Tuesday, October 9, 2012

I am a *Spartan Now

Last month I had a chance to attend the Science and Technology Communication Course, courtesy of Chocrane Fellowship Programme. The venue was the Michigan State University in East Lansing, Michigan. It was a great week, listening to experts from various fields of communication talking about journalistic practices, developing articles and press releases, risk assessment, social media and ethics - and not to mention interacting with other participants who came from many parts of the world.

I must say the course was an excellent idea to nurture science communicators. As science progresses, more issues of public concern will grow. Biotechnology especially GM technology has already created fears and apprehensions. The recent paper by Seralini linking GM corn to cancer showed us how unscientific information could create fear among the public and regulators.

The role of scientists and reporters in the area of public information and education will increase as science advances and new science emerge. Nurturing and creating science communicators is instrumental and ignoring this will be at our own peril.

One of the speakers pointed out that the problem for the scientist as a public communicator is the language that could almost have been devised to conceal information. Scientist must learn to say the simplest things.

I was amazed when Dr Prakash, the founder of AgBioWorld shared a definition of GM technology by Dr Jonathan Jones :

      "Adding a new gene is like adding an app in your iPhone - it just adds a function but it is still an iPhone."

You can relate, can't you?

                                                     We are Spartans!

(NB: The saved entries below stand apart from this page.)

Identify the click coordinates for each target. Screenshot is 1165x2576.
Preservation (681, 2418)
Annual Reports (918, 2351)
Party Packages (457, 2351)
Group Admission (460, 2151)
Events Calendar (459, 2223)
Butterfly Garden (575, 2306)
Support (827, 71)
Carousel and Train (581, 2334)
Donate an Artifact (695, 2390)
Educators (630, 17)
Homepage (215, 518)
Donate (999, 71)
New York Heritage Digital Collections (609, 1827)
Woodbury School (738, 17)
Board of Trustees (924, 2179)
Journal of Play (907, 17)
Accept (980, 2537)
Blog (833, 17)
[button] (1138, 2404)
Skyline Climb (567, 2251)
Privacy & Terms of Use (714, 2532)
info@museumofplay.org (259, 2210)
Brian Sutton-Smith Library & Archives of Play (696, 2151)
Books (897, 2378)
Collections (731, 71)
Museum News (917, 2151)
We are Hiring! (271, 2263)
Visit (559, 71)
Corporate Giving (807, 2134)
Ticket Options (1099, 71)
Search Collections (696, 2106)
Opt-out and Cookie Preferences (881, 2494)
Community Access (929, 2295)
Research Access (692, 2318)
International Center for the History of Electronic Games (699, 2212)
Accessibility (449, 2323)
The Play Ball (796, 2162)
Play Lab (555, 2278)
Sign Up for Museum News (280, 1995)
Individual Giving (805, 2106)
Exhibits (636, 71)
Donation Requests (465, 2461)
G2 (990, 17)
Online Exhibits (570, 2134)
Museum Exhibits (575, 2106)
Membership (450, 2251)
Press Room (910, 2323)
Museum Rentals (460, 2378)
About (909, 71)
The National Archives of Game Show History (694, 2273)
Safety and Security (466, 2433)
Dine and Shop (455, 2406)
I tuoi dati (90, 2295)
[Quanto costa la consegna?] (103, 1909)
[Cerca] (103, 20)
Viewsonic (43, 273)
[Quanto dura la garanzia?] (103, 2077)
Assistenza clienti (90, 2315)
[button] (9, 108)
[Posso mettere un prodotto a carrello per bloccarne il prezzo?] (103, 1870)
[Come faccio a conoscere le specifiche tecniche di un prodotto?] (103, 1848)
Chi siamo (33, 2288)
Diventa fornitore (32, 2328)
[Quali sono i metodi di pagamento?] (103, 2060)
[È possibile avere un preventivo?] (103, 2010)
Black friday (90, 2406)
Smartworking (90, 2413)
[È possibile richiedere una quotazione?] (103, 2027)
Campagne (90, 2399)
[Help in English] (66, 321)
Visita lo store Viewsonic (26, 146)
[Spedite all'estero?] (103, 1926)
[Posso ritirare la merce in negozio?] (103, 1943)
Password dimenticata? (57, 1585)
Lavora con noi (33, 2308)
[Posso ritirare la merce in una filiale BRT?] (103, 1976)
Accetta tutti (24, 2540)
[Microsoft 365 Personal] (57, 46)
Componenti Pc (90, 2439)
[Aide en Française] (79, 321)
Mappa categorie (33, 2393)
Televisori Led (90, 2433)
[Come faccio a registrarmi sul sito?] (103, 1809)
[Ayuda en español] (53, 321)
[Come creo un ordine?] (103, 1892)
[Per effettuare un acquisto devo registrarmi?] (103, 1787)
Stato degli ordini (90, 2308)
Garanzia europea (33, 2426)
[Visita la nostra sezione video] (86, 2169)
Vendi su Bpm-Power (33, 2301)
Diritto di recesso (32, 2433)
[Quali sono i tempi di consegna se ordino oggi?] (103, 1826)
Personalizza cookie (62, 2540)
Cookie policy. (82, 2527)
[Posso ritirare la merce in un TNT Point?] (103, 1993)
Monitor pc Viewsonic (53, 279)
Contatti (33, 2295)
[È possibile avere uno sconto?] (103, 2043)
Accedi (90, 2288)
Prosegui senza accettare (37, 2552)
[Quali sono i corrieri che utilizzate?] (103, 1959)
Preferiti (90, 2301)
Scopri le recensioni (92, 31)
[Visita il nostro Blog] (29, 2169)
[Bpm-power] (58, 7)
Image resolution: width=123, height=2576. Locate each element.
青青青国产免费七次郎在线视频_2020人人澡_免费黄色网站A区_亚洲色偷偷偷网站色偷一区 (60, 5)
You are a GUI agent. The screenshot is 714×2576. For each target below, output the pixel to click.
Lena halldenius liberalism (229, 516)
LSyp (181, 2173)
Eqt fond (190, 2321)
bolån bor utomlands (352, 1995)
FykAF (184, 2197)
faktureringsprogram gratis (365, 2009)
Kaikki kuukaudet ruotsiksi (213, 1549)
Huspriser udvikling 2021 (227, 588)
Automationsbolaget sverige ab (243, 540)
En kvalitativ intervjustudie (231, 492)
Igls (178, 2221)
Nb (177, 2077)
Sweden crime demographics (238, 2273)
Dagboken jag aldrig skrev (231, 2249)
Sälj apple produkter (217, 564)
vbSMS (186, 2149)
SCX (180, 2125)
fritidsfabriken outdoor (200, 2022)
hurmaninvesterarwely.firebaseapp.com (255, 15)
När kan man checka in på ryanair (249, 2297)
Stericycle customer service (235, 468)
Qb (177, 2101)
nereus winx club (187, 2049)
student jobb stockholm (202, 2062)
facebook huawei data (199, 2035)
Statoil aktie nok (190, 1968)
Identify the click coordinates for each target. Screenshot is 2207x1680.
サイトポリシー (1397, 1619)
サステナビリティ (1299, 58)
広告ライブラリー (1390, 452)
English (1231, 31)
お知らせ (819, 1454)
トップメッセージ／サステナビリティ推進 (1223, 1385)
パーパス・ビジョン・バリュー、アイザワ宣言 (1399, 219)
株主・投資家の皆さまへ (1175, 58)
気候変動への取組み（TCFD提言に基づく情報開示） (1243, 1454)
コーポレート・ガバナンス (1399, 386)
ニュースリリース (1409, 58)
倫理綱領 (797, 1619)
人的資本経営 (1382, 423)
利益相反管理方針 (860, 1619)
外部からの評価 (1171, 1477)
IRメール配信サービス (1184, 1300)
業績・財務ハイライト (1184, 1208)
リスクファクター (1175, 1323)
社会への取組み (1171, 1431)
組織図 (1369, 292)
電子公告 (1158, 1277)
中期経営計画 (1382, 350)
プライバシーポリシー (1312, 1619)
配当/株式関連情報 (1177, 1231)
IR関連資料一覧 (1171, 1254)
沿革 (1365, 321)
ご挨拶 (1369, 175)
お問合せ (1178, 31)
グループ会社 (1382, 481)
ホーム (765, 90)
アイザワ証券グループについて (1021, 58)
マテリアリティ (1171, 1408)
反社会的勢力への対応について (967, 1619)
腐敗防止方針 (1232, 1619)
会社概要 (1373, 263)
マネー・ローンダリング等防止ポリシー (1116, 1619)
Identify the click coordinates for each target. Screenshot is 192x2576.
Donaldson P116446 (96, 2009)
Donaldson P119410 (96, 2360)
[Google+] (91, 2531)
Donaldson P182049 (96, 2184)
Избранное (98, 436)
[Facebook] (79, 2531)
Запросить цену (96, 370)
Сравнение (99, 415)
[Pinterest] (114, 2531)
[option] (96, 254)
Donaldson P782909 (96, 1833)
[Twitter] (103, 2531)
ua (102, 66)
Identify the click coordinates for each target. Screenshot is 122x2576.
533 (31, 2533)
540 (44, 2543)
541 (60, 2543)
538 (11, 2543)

*Spartan is a term used for MSU alumni.


By Shamira Shamsuddin


4 comments:

Hamza said...

Wow. You are beautiful!

Anonymous said...

Hi Mira,

I'm currently preparing my academic article on Malaysian science journalism: the past and the future. Its very hard to trace back the history of science journalism in Malaysia as the reference is so limited. If you have any useful info to share, feel free to email me at nizamyusuff@yahoo.com. Have a nice day!

Anonymous said...

Hi Mira,

I'm currently preparing my academic article on Malaysian science journalism: the past and the future. Its very hard to trace back the history of science journalism in Malaysia as the reference is so limited. If you have any useful info to share, feel free to email me at nizamyusuff@yahoo.com. Have a nice day!

MABIC blog said...

Sure will share with you if i find anything useful. You have a nice day too.